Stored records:

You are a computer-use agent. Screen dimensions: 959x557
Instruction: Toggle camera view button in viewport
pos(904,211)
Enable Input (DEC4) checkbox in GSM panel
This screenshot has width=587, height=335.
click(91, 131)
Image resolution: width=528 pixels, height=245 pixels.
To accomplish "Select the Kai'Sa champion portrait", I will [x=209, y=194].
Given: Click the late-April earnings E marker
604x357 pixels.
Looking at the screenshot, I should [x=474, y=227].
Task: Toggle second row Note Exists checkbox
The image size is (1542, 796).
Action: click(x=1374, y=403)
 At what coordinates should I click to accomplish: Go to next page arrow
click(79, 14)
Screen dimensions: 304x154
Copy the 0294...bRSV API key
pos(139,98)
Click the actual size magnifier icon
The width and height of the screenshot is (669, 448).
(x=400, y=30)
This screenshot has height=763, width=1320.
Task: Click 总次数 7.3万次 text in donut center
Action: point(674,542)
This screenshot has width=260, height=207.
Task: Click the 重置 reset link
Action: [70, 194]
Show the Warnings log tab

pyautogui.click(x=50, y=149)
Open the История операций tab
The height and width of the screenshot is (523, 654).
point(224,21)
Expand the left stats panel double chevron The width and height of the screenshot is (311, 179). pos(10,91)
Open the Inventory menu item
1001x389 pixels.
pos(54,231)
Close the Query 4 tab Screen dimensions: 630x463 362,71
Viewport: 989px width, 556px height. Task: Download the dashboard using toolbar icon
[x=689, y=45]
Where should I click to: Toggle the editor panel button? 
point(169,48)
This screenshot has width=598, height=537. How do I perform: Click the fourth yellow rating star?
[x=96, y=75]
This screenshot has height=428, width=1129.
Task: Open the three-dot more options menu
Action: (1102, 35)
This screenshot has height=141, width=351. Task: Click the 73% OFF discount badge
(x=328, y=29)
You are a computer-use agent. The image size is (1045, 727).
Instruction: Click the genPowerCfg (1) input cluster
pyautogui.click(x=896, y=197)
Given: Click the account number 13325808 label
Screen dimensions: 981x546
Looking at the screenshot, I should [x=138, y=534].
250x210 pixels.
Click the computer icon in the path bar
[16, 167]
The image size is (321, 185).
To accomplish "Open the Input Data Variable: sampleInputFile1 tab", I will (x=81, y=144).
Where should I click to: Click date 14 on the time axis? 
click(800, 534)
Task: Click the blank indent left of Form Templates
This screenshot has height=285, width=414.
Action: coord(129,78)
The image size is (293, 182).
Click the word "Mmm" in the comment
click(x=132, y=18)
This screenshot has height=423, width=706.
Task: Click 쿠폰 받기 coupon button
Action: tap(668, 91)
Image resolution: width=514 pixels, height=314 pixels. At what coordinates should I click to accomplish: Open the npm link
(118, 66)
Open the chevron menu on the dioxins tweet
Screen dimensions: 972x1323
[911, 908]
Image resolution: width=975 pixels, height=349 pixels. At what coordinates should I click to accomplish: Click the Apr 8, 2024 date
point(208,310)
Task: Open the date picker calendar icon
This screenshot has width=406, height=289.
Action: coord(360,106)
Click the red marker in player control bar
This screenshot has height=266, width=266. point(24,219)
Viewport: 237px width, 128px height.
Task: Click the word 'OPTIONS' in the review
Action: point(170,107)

• _Exercise requirements_: The entries above, copied exactly, form the whole answer.

• _Task response_:
You are a computer-use agent. Screen dimensions: 959x557
Instruction: Toggle camera view button in viewport
pos(904,211)
Enable Input (DEC4) checkbox in GSM panel
This screenshot has width=587, height=335.
click(91, 131)
Image resolution: width=528 pixels, height=245 pixels.
To accomplish "Select the Kai'Sa champion portrait", I will [x=209, y=194].
Given: Click the late-April earnings E marker
604x357 pixels.
Looking at the screenshot, I should [x=474, y=227].
Task: Toggle second row Note Exists checkbox
The image size is (1542, 796).
Action: click(x=1374, y=403)
 At what coordinates should I click to accomplish: Go to next page arrow
click(79, 14)
Screen dimensions: 304x154
Copy the 0294...bRSV API key
pos(139,98)
Click the actual size magnifier icon
The width and height of the screenshot is (669, 448).
(x=400, y=30)
This screenshot has height=763, width=1320.
Task: Click 总次数 7.3万次 text in donut center
Action: point(674,542)
This screenshot has width=260, height=207.
Task: Click the 重置 reset link
Action: [70, 194]
Show the Warnings log tab

pyautogui.click(x=50, y=149)
Open the История операций tab
The height and width of the screenshot is (523, 654).
point(224,21)
Expand the left stats panel double chevron The width and height of the screenshot is (311, 179). pos(10,91)
Open the Inventory menu item
1001x389 pixels.
pos(54,231)
Close the Query 4 tab Screen dimensions: 630x463 362,71
Viewport: 989px width, 556px height. Task: Download the dashboard using toolbar icon
[x=689, y=45]
Where should I click to: Toggle the editor panel button? 
point(169,48)
This screenshot has width=598, height=537. How do I perform: Click the fourth yellow rating star?
[x=96, y=75]
This screenshot has height=428, width=1129.
Task: Open the three-dot more options menu
Action: (1102, 35)
This screenshot has height=141, width=351. Task: Click the 73% OFF discount badge
(x=328, y=29)
You are a computer-use agent. The image size is (1045, 727).
Instruction: Click the genPowerCfg (1) input cluster
pyautogui.click(x=896, y=197)
Given: Click the account number 13325808 label
Screen dimensions: 981x546
Looking at the screenshot, I should [x=138, y=534].
250x210 pixels.
Click the computer icon in the path bar
[16, 167]
The image size is (321, 185).
To accomplish "Open the Input Data Variable: sampleInputFile1 tab", I will (x=81, y=144).
Where should I click to: Click date 14 on the time axis? 
click(800, 534)
Task: Click the blank indent left of Form Templates
This screenshot has height=285, width=414.
Action: coord(129,78)
The image size is (293, 182).
Click the word "Mmm" in the comment
click(x=132, y=18)
This screenshot has height=423, width=706.
Task: Click 쿠폰 받기 coupon button
Action: tap(668, 91)
Image resolution: width=514 pixels, height=314 pixels. At what coordinates should I click to accomplish: Open the npm link
(118, 66)
Open the chevron menu on the dioxins tweet
Screen dimensions: 972x1323
[911, 908]
Image resolution: width=975 pixels, height=349 pixels. At what coordinates should I click to accomplish: Click the Apr 8, 2024 date
point(208,310)
Task: Open the date picker calendar icon
This screenshot has width=406, height=289.
Action: coord(360,106)
Click the red marker in player control bar
This screenshot has height=266, width=266. point(24,219)
Viewport: 237px width, 128px height.
Task: Click the word 'OPTIONS' in the review
Action: point(170,107)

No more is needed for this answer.